Attorney General Merrick Garland made an unannounced trip to Ukraine on Friday, according to a Justice Department official, his second trip to the country after Russia invaded a little more than a year ago.
The trip was not announced for security reasons, the official said.
Garland was invited to Lviv by the Ukrainian prosecutor general, the official said, and joined President Volodymyr Zelensky at the “United for Justice Conference.”
The official added that Garland “held several meetings and reaffirmed our determination to hold Russia accountable for crimes committed in its unjust and unprovoked invasion against its sovereign neighbor.”
The trip comes nearly two weeks after President Joe Biden made his first trip to Ukraine since the war began and is one of several trips made by members of Biden’s Cabinet. Treasury Secretary Janet Yellen also recently made a trip to Ukraine to meet with Zelensky.
The attorney general last went to Ukraine in June and similarly committed the United States’ assistance in finding and prosecuting those who committed war crimes. During that trip, Garland announced that he was appointing Eli Rosenbaum, the top US so-called “Nazi hunter,” to lead a Justice Department team to identify and prosecute war criminals.
On Wednesday, Garland testified to the Senate Judiciary Committee that he believed the Russian government was committing crimes against humanity and said the Justice Department supports efforts by The Hague to investigate and prosecute those crimes.
“The United States supports what is now being developed in The Hague, sponsored by Eurojust, looking into the possibility of creating that court [to charge crimes of aggression,]” Garland testified.

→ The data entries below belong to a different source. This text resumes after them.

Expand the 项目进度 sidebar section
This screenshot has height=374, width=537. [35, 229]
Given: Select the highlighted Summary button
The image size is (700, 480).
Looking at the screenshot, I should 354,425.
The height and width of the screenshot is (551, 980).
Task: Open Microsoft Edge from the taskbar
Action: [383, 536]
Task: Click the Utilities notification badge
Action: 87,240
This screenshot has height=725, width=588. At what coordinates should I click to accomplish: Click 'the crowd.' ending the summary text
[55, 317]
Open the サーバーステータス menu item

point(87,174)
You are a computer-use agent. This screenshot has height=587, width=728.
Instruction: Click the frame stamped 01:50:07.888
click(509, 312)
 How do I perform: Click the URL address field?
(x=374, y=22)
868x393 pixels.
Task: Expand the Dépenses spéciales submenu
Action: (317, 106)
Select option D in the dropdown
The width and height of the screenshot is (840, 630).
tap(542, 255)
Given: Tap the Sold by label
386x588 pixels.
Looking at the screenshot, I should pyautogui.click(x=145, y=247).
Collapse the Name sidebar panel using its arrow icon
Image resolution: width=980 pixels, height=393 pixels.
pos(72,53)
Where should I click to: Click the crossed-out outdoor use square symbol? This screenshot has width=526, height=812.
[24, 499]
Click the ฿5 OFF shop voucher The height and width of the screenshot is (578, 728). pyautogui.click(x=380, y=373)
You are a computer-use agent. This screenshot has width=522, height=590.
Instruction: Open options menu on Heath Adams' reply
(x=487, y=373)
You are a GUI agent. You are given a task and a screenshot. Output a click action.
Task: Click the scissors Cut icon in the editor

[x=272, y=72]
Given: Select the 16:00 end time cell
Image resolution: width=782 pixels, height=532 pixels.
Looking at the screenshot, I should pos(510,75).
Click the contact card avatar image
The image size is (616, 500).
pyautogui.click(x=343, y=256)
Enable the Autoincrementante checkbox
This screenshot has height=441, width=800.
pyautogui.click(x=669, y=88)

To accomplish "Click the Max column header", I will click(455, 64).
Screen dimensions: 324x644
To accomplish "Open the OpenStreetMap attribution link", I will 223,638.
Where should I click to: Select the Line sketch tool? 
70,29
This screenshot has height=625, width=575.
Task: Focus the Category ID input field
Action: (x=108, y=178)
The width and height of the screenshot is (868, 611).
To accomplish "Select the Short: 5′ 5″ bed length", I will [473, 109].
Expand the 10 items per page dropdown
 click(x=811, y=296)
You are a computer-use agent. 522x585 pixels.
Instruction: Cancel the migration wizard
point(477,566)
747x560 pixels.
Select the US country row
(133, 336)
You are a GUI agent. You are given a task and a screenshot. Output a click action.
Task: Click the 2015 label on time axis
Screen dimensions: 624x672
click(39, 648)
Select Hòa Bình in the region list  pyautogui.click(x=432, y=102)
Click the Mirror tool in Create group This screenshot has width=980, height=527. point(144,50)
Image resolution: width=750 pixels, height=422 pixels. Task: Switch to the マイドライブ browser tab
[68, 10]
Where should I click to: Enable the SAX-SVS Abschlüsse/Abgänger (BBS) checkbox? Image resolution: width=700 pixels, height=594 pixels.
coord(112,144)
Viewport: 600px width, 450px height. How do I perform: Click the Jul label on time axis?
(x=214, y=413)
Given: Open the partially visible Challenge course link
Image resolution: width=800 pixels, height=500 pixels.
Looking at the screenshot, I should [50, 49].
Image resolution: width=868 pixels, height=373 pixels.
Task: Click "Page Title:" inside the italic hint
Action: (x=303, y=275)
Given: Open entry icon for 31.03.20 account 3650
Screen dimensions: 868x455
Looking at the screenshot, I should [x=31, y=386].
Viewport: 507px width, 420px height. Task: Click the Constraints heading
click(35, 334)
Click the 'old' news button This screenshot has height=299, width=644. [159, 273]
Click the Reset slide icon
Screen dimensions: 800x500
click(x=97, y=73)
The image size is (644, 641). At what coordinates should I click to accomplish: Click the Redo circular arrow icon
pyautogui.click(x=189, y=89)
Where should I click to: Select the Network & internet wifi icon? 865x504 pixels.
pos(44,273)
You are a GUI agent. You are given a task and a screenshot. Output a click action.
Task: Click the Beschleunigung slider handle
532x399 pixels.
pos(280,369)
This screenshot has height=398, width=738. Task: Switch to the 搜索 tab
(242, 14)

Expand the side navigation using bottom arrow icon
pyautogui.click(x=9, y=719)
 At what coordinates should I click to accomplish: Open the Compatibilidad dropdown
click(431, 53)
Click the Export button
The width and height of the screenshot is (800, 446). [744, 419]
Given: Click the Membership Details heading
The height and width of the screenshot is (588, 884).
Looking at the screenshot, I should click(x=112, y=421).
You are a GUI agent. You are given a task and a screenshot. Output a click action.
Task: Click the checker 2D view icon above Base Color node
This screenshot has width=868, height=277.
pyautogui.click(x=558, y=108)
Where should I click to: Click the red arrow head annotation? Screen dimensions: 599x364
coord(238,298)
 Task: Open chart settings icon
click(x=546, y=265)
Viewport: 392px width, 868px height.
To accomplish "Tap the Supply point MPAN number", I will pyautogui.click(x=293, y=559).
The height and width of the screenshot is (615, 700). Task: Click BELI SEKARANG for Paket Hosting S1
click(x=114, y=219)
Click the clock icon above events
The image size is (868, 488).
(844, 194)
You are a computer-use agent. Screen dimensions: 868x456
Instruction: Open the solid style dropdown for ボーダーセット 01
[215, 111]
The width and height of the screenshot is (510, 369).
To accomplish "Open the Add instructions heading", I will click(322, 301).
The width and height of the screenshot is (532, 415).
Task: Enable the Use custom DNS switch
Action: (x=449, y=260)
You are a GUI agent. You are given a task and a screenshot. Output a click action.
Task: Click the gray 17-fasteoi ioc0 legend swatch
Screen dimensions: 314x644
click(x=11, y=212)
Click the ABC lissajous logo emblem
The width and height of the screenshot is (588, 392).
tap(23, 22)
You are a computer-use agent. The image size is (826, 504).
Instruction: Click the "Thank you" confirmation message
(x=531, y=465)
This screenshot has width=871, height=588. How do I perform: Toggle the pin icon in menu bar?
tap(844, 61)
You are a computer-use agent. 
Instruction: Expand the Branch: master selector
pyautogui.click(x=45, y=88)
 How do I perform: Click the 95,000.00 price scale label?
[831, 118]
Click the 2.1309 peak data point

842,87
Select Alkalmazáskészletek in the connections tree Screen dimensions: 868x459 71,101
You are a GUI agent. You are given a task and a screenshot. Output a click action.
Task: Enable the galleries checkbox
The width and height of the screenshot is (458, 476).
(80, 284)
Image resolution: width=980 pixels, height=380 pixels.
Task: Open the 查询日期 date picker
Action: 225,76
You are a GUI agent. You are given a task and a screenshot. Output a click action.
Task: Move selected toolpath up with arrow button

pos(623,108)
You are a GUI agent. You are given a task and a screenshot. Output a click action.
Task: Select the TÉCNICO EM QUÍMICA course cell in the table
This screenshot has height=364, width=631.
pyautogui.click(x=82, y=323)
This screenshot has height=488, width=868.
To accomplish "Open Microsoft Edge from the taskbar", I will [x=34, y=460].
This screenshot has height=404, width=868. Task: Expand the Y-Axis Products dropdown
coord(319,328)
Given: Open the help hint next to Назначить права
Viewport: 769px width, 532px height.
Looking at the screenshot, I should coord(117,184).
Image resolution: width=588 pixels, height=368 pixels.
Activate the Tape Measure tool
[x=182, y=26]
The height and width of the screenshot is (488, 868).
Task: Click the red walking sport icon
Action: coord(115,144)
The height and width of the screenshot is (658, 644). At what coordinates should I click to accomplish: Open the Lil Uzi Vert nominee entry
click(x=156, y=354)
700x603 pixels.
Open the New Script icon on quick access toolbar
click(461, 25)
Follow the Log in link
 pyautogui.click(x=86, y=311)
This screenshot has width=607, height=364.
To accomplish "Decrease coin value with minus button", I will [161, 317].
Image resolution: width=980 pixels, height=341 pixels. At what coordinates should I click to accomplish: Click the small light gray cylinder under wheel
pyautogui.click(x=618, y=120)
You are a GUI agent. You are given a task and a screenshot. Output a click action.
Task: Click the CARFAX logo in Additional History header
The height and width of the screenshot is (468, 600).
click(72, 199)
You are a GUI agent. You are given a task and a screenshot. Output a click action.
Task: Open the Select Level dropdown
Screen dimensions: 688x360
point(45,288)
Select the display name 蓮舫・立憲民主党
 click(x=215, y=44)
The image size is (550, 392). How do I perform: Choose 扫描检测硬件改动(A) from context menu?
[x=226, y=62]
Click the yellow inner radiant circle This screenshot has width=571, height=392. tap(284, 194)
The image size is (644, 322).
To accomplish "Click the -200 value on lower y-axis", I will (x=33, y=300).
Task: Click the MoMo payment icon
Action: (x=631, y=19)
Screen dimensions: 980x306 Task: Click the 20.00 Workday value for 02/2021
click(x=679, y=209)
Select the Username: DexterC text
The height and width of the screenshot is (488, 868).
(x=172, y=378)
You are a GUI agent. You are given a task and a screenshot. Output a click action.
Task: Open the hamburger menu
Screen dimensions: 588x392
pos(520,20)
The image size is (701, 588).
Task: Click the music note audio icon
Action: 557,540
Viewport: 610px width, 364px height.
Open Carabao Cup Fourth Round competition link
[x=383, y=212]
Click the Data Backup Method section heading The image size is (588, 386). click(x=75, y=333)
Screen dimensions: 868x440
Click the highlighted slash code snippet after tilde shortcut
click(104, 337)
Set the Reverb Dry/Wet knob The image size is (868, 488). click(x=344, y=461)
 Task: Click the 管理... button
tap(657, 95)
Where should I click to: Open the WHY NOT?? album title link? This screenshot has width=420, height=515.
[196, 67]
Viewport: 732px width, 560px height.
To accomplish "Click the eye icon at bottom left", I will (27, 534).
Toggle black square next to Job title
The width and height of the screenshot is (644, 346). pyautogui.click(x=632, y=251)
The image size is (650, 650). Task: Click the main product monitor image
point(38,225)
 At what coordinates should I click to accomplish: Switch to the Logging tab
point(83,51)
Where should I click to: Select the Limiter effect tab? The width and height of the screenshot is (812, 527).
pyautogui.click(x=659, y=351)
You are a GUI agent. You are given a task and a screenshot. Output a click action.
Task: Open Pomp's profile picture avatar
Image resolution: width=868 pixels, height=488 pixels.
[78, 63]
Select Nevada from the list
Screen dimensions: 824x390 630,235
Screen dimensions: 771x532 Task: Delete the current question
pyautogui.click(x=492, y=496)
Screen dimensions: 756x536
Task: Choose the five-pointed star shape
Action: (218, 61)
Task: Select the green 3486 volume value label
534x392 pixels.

“There are concerns that we have to take into account with respect to how that might deal with our own service members and other circumstances,” he continued. “We have to be sure that the appropriate guardrails are up. But we support any number of different ways in which war crimes, crimes against humanity, and the potential for crimes against aggression are investigated.”
The Justice Department has taken several steps to hold the Russian government and its supporters accountable since the invasion began.
The Justice Department’s Task Force KleptoCapture – made up of federal prosecutors, investigators and analysts – has worked for the past year to target the complex web of wealth surrounding Russian oligarchs and Kremlin insiders. Since the beginning of the war, the Justice Department has seized more than $500 million in yachts, properties and other assets from people who support the Russian government and have evaded US sanctions, according to a department news release.
The department has also brought over 30 indictments against sanctioned supporters of the Kremlin and Russian military, the department has said, some of which have directly implicated individuals in supporting the war in Ukraine.
This story has been updated with additional reporting.